- [Records for this exercise]:

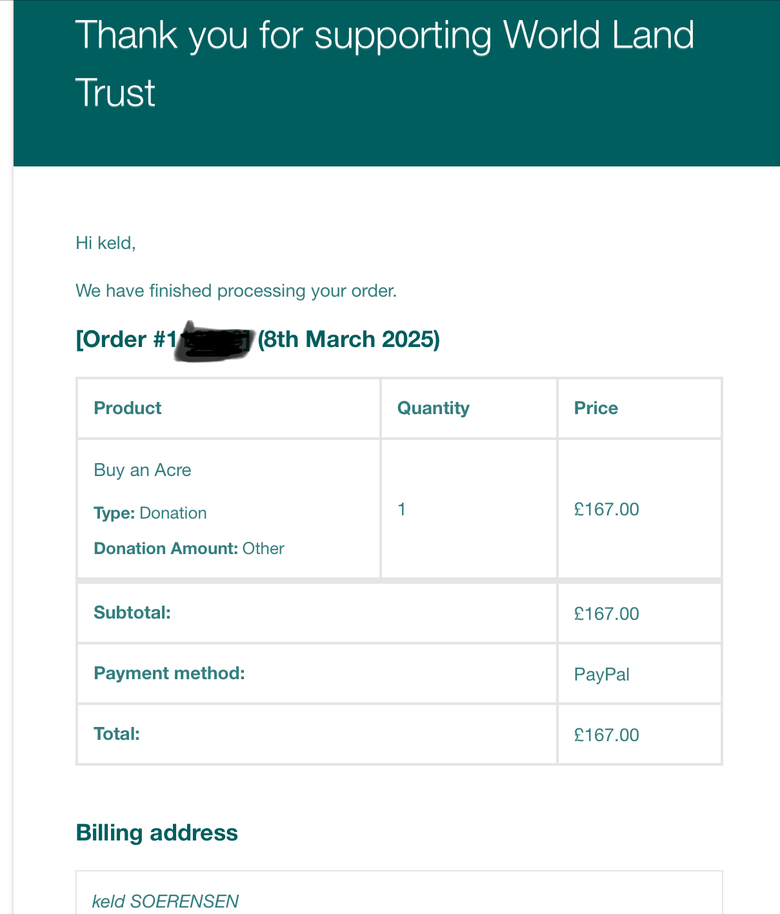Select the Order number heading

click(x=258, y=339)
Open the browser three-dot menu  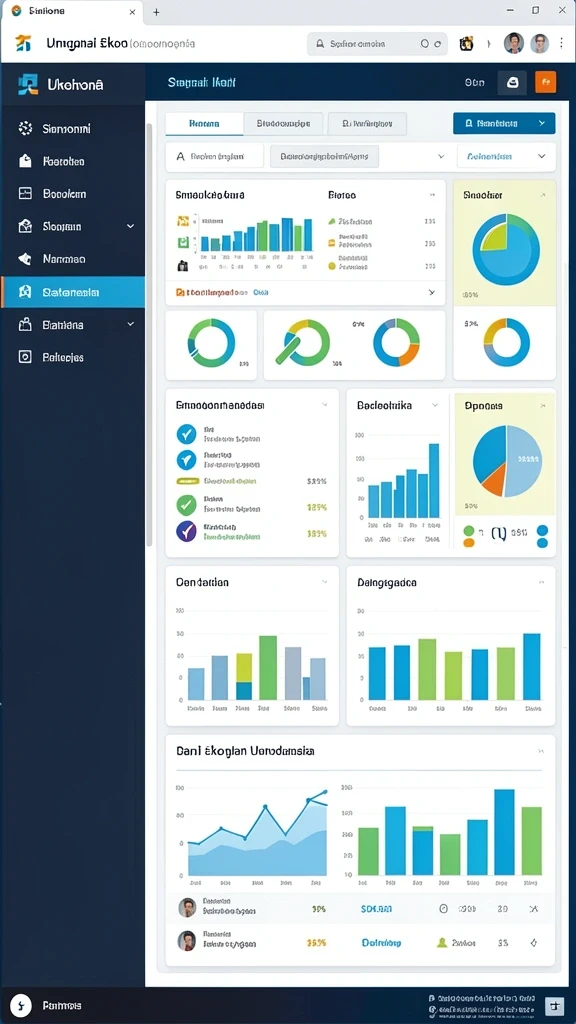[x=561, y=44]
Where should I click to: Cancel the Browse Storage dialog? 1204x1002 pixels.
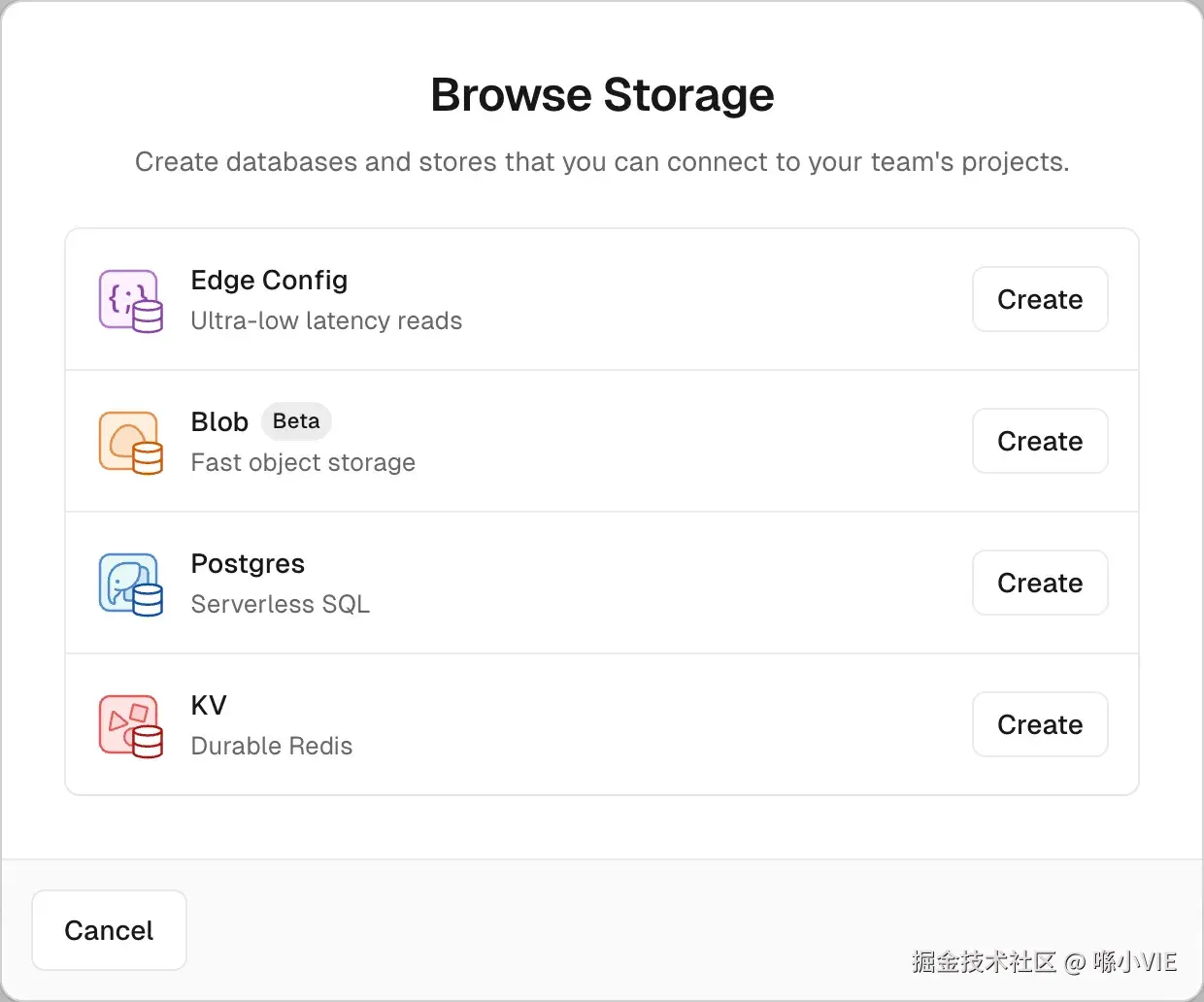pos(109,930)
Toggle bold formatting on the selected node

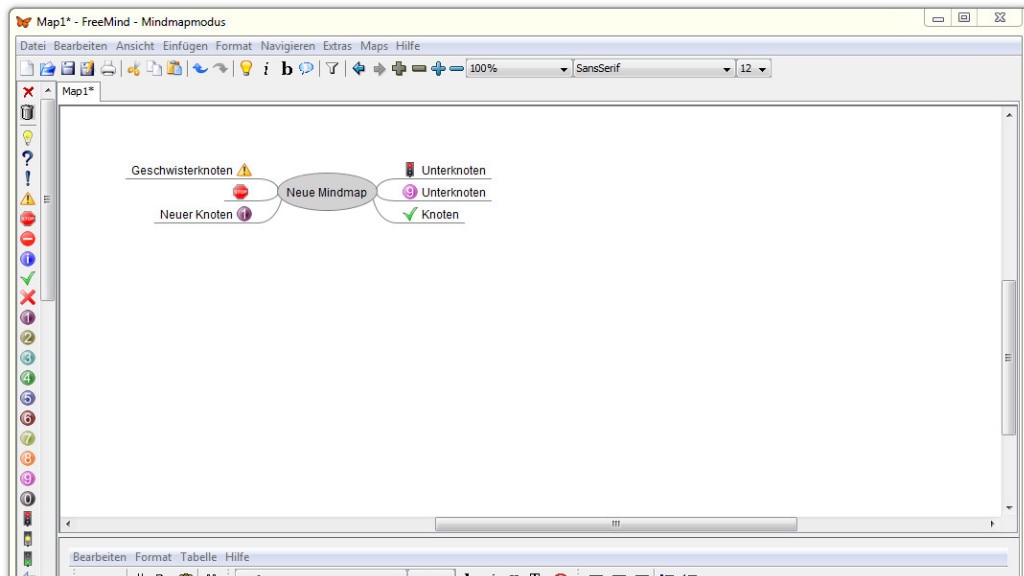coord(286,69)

- [Given request]: Rewrite the items starting at the line that contains "Where should I" and ending at the last item, swapping "bold" for "italic" and changing nothing else. Leave out the pictures.

- [Finished exercise]:
Where should I click to: Cancel the Browse Storage dialog? 1204x1002 pixels.
pos(109,930)
Toggle italic formatting on the selected node

coord(286,69)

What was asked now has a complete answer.